In Tunisia we use both frequently. There is (now I'm thinking of it) a small difference in usage however. شطح is much more used it seems to me when dealing with Tunisian folkloristic music (mezoued); or sha3biyya music. Where we also have our typical Tunisian dance. This is "shat7a tounsiya". 
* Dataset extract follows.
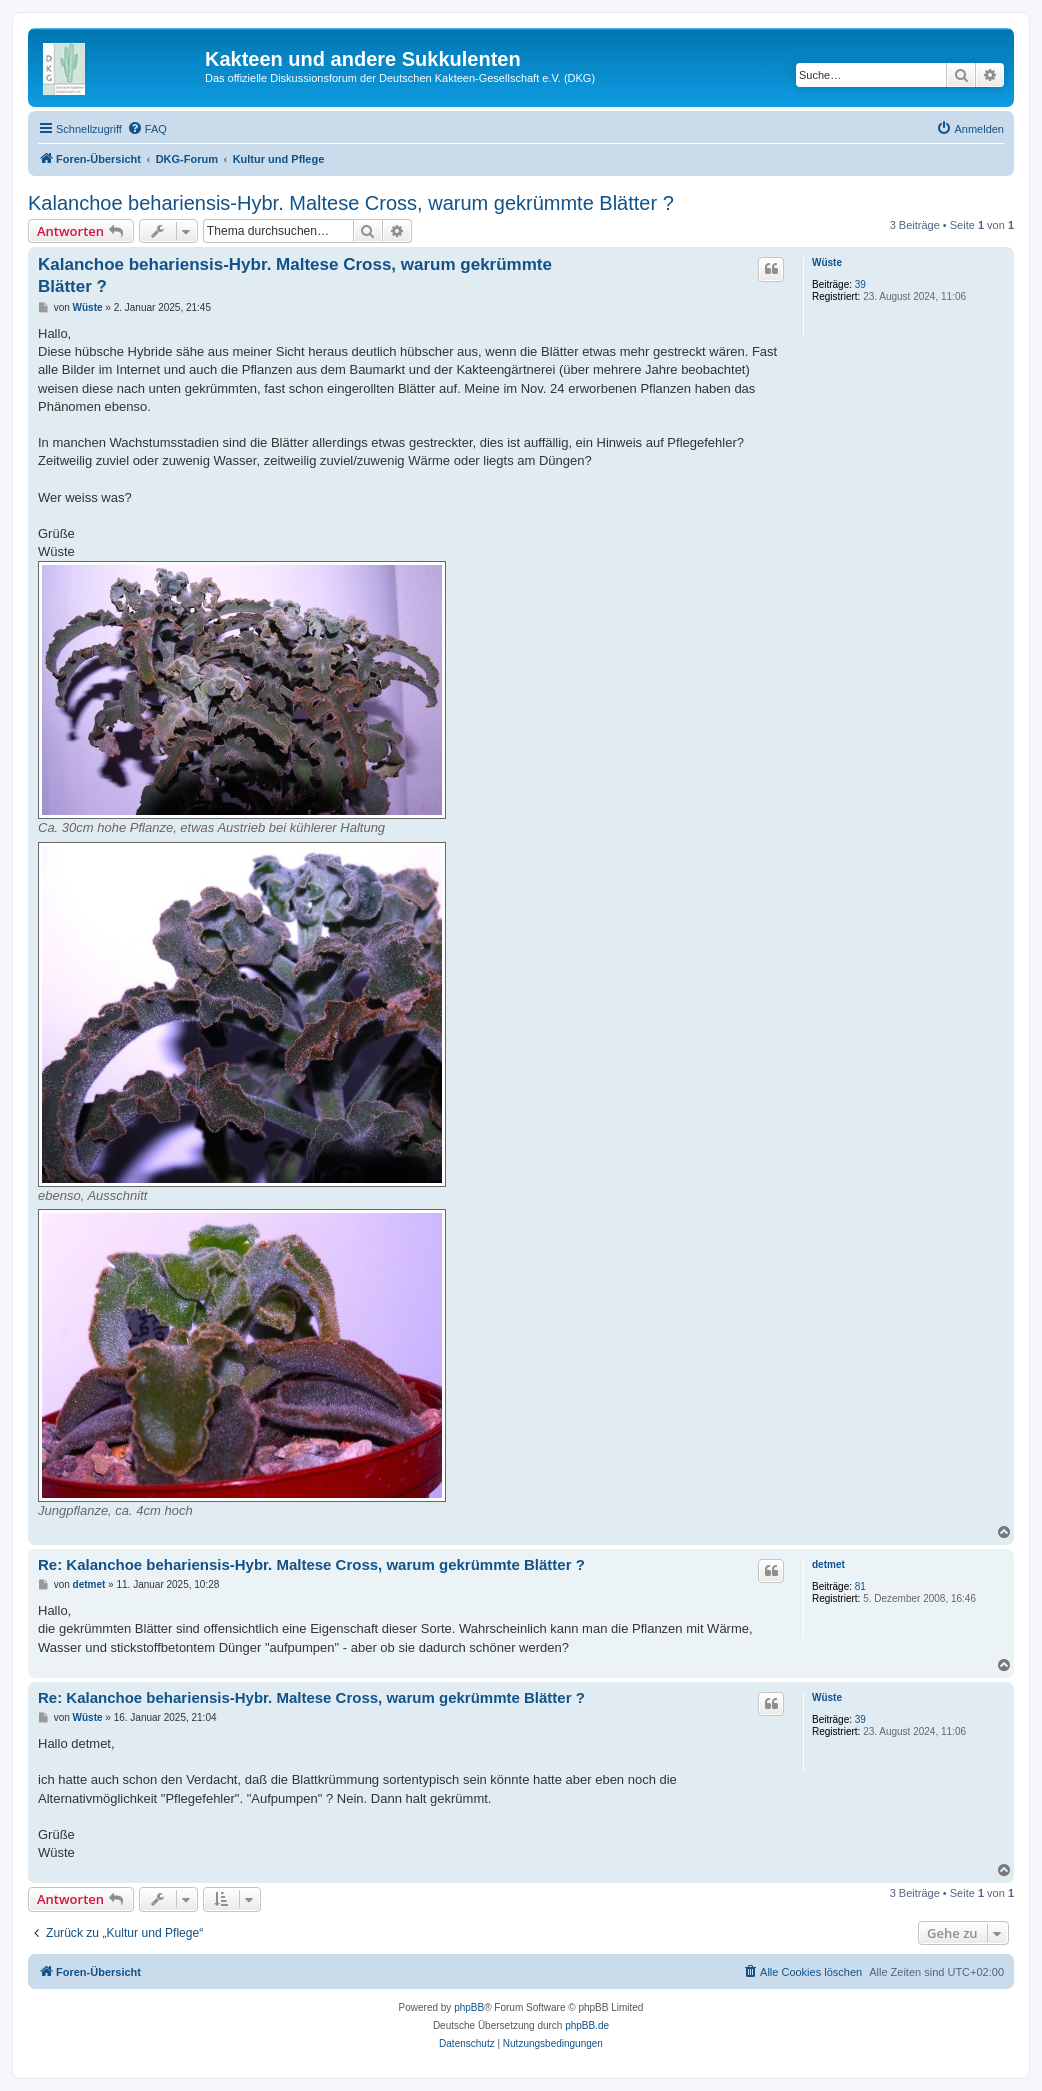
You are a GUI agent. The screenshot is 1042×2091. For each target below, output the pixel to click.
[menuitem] (147, 129)
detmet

But when we talk about dance in general or related to "sharqi music" (eastern Arabic music) such as Egyptian/Lebanese etc we would use رقص. It is used as a more much general term covering non-Tunisian dances on non-Tunisian music.


----------



## Hemza

Zoghbi said:


> Libyan arabic: _yurguṣ_(wiki)
> Hassani arabic :_yerges_(_Catherine Taine-Cheikh_ p14)
> Wahrani arabic :_rges_(Jairo Guerrerop 231)
> Nayli arabic:_ragsa_(youtube)
> 
> Soufi (Oued Souf) and Southern tunisian should definitely share this verb instead I don't have any source to link.
> 
> 
> 
> As you see actually most of bedouin influenced dialects in Maghreb retain the رقص root, the pan-maghreb use of a term is not necessarily linked with the hilalian migration, and for what i've read it's rather the oposite that we find (ex:البارح pan-maghreb, but some areas with a great bedouin influence do use امس or اليامس)



I should have erased the "all" from my sentence . I know that in Mauritania they use رقص but I thought شطح was also used. As for اليامس, this term was frequent in Morocco (even in urban areas) but it disappeared to the benefit of البارح while in the South and in Mauritania, it's still prevalent.


----------